That's a problem. If you cannot properly elucidate why you feel a law should be enacted, you have little business making laws.
So, we are up to: a) Legislators cannot tell us why they want the law in place,
It isn't inability, it is unwillingness. You know as well as anyone that the abortion issue is as much a political litmus test to the political left as taxation is to the political right. It almost doesn't matter what your voting/legislative record is on other issues, or how well thought out or well considered your position is, if you oppose abortion in any way, you are going to be painted as a misogynist or a religious extremist by the hardline left. Trying to rehabilitate your image will be Sisyphean.

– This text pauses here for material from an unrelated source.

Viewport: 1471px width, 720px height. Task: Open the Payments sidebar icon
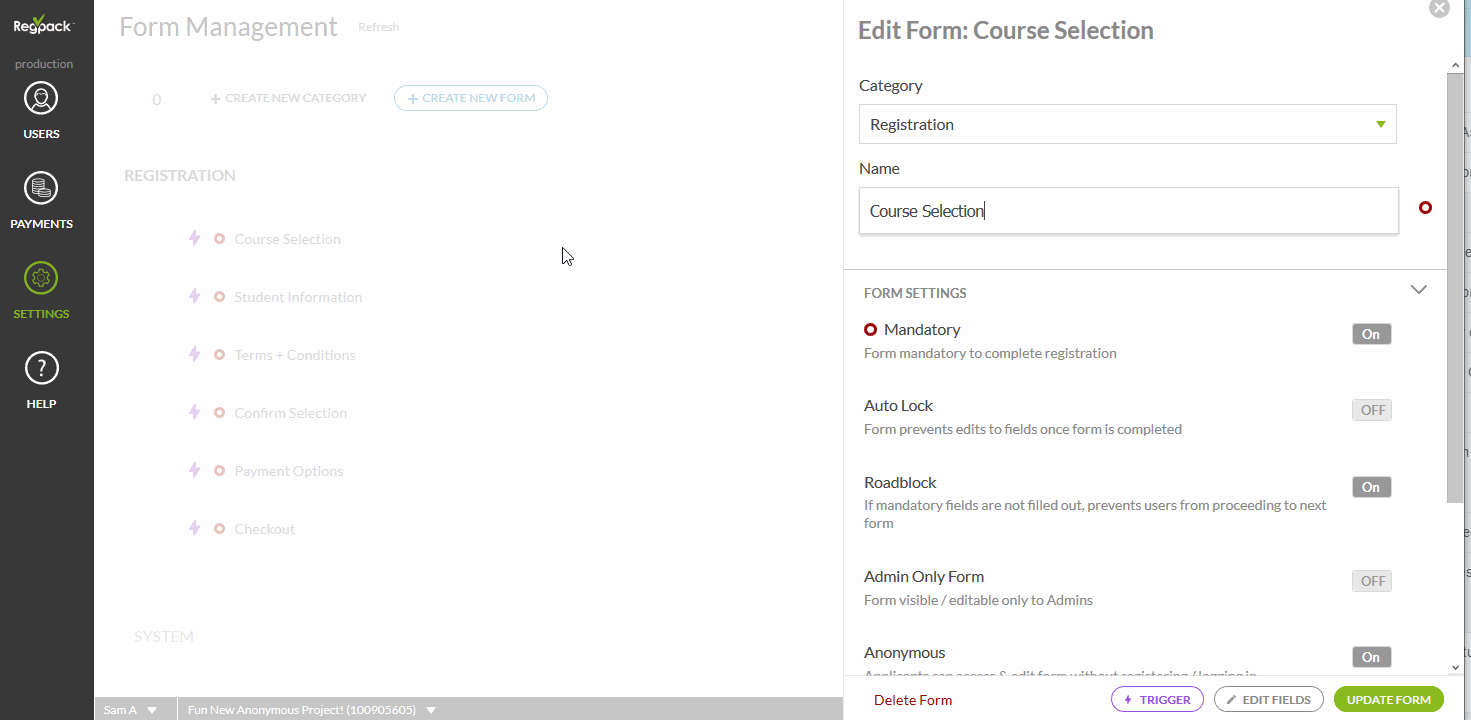[42, 189]
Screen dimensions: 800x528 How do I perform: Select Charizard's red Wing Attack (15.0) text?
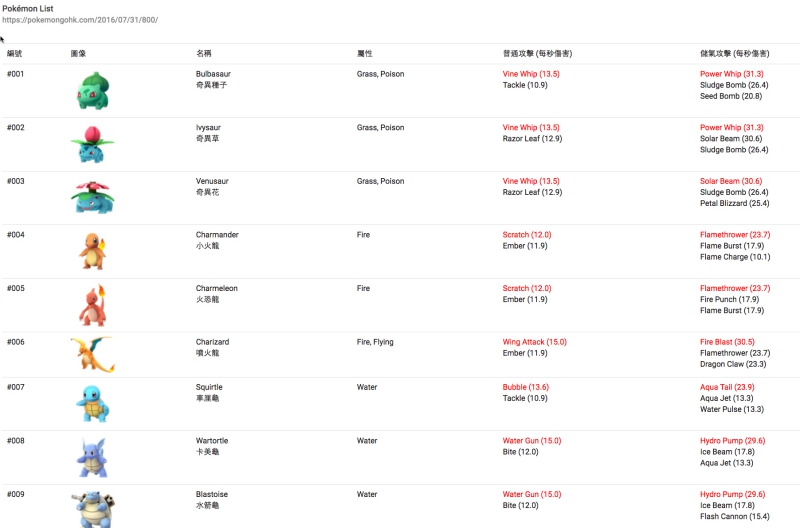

b) the law is polluted with religious and misogynist design,
Even a stopped clock is correct twice a day. Why do conservative homosexual vote for GOP Candidates?* In the end, they feel their goals as citizens of the USA are best served by the GOP, even as the majority of politicians in that party try to keep them as second-class citizens.
Is it an uncomfortable situation? Certainly. But politics, as has often been noted, makes for strange bedfellows.
c) the kids in question are not taken care of, and d) we are not of consensus that this is a question of fetal rights, such that the State has any role in this in the first place (and, at the moment, the "we" that says the government isn't involved includes the SCOTUS).
Careful- SCOTUS's ruling was
only covering the language of 14th Amendment. It is unclear- since no case has challenged it- whether such language in other statutes is affected at all. The SCOTUS (especially one dominated by conservatives) could conceivably distinguish between the language of the 14th and of fetal homicide statutes.
IOW, just like corporations are considered "persons" under the law in a limited sense, if a case came before them, SCOTUS could rule the laws unconstitutional, but could also consider them constitutional, defining fetuses as humans for the limited purposes of those statutes.
Why, exactly, are we even discussing putting such laws on the books?
They're on the books now; their existence is a complication in the issue.
Same philosophy here - no government *demands* that a child be born until *AFTER* you can prove they'll be properly cared for.
By that point, a life may have been extinguished.
* I could also point at violent biker gangs that do major toy drives, KKK groups that participate in environmental cleanup operations, and so forth.